Given the tool's complexity (11 parameters, creates geometry), the description covers the creation process, output format, and sibling differentiation. It is mostly complete, though it could mention error handling or prerequisites for a perfect score.

Complex tools with many parameters or behaviors need more documentation. Simple tools need less. This dimension scales expectations accordingly.

Parameters3/5

Does the description clarify parameter syntax, constraints, interactions, or defaults beyond what the schema provides?
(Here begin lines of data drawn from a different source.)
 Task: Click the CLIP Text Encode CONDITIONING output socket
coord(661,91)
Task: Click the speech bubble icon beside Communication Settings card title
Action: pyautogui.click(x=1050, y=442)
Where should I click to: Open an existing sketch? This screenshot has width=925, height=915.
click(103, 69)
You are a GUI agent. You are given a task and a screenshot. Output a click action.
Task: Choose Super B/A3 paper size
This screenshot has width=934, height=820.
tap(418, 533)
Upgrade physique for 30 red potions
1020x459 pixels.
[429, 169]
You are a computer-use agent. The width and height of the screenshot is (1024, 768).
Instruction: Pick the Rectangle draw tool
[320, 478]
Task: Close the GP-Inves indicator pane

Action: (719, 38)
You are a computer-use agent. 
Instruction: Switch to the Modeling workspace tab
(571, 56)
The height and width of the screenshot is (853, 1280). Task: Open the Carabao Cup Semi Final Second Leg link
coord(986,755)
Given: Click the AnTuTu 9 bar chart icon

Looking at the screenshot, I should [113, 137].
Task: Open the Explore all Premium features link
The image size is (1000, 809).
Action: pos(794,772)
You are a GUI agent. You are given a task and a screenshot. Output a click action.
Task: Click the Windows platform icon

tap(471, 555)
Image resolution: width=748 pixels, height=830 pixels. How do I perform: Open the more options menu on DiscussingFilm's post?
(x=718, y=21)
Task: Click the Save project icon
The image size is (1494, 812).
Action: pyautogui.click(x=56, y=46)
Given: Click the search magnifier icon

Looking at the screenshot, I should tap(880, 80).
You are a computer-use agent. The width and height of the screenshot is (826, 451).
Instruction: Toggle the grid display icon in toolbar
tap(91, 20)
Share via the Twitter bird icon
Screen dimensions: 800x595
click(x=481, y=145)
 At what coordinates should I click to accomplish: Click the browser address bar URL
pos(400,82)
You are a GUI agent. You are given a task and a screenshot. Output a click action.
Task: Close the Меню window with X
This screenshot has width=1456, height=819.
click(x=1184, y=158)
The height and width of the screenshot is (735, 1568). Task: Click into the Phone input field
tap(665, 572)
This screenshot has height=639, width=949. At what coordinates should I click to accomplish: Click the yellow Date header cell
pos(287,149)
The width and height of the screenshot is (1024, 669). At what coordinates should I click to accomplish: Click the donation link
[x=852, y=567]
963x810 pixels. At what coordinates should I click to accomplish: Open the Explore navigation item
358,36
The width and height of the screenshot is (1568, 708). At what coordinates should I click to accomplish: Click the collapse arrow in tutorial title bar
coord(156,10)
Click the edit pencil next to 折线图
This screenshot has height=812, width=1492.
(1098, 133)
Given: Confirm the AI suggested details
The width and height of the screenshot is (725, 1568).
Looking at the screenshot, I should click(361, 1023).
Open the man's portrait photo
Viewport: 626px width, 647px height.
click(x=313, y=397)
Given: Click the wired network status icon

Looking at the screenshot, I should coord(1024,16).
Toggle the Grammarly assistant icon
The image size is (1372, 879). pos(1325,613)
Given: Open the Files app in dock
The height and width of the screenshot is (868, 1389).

All 11 parameters have descriptions in the schema (100% coverage), so the description only adds marginal context (e.g., listing exposed controls). Baseline score of 3 is appropriate as the description does not significantly enhance parameter understanding beyond the schema.

Input schemas describe structure but not intent. Descriptions should explain non-obvious parameter relationships and valid value ranges.

Purpose5/5

Does the description clearly state what the tool does and how it differs from similar tools?

The description clearly states the tool generates 'a page of procedural asemic writing' with random glyph strokes, and explicitly distinguishes it from two sibling tools (create_growth_system and create_vector_lines).

Agents choose between tools based on descriptions. A clear purpose with a specific verb and resource helps agents select the right tool.

Usage Guidelines4/5

Does the description explain when to use this tool, when not to, or what alternatives exist?

The description provides clear context for when to use this tool (generating asemic writing) and distinguishes it from two similar tools, but does not explicitly state when not to use it or list alternative tools beyond the two mentioned.

Agents often have multiple tools that could apply. Explicit usage guidance like "use X instead of Y when Z" prevents misuse.